→ Yapılacaklar
A - Cumhuriyet yazısının "Bağımsızlık, özgürlük, eşitlik" ifadesinden "adım adım çürütüldü." ifadesine kadar olan kısmını, "tebaa" yerine "kul" koyarak yeniden yazınız.
B - Cumhuriyet yazısına göre aşağıdaki soruları cevaplayınız.
(i) Cumhuriyet kaç yıl önce kuruldu?
(ii) Cumhuriyet kimin önderliğinde ilan edildi?
(iii) Cumhuriyet'e vurulan darbelerin belki de en büyüğü hangisiydi?

→ Okuma metni
* * * * *

Bağımsızlık, özgürlük, eşitlik ve laiklik için: Yaşasın Cumhuriyet
BirGün
Saltanatı ve hilafeti ortadan kaldırarak çağdaş bir siyasal düzeni Türkiye’ye kazandıran Cumhuriyet, tam bir asır önce kuruldu. Mustafa Kemal Atatürk önderliğinde ilan edilen Cumhuriyet’in 100’üncü yaşı kutlu olsun.
Saray’ın tebaa olarak gördüğü toplumu, hanedanlığın boyunduruğundan kurtararak yurttaş olma bilinci, seçme ve seçilme hakkı verdi. Cumhuriyet, 1923’ten günümüze değin kendi karakteri üzerinde tahribat yaratan birçok kritik aşamadan geçti; kimi büyük sorunlar üretti ve bunlardan bazılarını çözümsüz bıraktı. Cumhuriyet’e vurulan darbelerin belki de en büyüğü Türkiye’nin Demokrat Parti iktidarında NATO’ya katılması oldu. Takip eden yıllarda ülkenin, kapitalist/emperyalist sisteme entegre olması için Cumhuriyet adım adım çürütüldü.

* * * * *

→ Kayıtlı veriler
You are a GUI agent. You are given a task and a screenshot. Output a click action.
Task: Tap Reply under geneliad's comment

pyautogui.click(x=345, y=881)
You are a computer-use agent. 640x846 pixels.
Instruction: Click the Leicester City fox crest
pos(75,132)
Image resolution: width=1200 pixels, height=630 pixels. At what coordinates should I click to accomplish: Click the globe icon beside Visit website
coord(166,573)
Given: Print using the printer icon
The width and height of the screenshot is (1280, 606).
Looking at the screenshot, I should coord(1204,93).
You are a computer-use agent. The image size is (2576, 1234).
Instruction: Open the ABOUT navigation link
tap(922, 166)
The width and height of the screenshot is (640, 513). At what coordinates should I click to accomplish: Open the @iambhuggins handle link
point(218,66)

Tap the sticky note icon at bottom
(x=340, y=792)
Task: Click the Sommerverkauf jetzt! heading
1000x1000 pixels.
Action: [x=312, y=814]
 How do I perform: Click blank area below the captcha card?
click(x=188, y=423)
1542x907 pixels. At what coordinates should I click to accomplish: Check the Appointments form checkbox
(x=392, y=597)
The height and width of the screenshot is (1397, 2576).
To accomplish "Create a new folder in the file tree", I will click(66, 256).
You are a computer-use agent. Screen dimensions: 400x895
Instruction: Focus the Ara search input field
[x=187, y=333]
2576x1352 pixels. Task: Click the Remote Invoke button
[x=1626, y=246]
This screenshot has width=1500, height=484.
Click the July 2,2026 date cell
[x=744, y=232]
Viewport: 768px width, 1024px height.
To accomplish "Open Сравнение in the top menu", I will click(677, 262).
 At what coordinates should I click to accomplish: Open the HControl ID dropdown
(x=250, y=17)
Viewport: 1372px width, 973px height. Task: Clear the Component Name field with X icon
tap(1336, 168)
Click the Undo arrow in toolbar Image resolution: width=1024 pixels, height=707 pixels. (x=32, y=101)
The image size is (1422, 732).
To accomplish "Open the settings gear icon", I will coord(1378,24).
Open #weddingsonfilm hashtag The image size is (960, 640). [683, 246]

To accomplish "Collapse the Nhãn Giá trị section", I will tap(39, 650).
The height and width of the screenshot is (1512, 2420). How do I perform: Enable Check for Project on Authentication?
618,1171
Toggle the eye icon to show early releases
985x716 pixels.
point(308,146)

* * * * *

→ Sonuçlar
A -
Bağımsızlık, özgürlük, eşitlik ve laiklik için: Yaşasın Cumhuriyet
BirGün
Saltanatı ve hilafeti ortadan kaldırarak çağdaş bir siyasal düzeni Türkiye’ye kazandıran Cumhuriyet, tam bir asır önce kuruldu. Mustafa Kemal Atatürk önderliğinde ilan edilen Cumhuriyet’in 100’üncü yaşı kutlu olsun.
Saray’ın kul olarak gördüğü toplumu, hanedanlığın boyunduruğundan kurtararak yurttaş olma bilinci, seçme ve seçilme hakkı verdi. Cumhuriyet, 1923’ten günümüze değin kendi karakteri üzerinde tahribat yaratan birçok kritik aşamadan geçti; kimi büyük sorunlar üretti ve bunlardan bazılarını çözümsüz bıraktı. Cumhuriyet’e vurulan darbelerin belki de en büyüğü Türkiye’nin Demokrat Parti iktidarında NATO’ya katılması oldu. Takip eden yıllarda ülkenin, kapitalist/emperyalist sisteme entegre olması için Cumhuriyet adım adım çürütüldü.

B -
(i) Tam bir asır önce.
(ii) Mustafa Kemal Atatürk önderliğinde.
(iii) Türkiye'nin Demokrat Parti iktidarında NATO'ya katılması.